Using the material below, tally each line with the string "agent" and report only the total.

■ DATA LISTING:
.....

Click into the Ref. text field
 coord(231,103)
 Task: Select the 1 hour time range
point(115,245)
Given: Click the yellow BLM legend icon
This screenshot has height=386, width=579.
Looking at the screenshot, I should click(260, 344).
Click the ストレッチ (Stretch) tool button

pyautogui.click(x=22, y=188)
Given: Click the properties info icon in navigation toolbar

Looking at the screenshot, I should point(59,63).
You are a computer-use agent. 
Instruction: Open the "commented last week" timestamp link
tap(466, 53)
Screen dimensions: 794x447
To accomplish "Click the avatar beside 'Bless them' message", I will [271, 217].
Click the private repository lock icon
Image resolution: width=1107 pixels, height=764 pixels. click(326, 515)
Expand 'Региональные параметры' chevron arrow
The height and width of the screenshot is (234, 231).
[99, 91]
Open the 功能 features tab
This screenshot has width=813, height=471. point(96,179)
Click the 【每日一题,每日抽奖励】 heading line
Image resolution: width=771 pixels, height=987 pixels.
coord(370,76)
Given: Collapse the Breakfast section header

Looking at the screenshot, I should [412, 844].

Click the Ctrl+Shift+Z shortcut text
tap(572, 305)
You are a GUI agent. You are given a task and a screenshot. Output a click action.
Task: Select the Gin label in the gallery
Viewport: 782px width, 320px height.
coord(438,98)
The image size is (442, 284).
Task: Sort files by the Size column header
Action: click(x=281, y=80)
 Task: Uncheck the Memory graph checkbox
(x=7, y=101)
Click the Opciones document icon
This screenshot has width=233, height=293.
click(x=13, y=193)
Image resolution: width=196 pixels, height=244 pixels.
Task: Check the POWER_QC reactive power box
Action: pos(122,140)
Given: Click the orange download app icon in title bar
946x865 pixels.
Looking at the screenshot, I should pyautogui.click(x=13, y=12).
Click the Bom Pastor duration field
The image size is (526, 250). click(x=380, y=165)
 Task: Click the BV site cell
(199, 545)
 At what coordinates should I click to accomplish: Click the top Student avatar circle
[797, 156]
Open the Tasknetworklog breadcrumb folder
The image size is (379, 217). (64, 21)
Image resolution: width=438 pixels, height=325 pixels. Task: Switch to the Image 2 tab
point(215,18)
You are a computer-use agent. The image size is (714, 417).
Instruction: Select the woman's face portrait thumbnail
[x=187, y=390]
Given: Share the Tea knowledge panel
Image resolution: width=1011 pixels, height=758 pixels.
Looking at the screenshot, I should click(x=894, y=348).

.....

■ SOLUTION FOR THIS EXERCISE: 3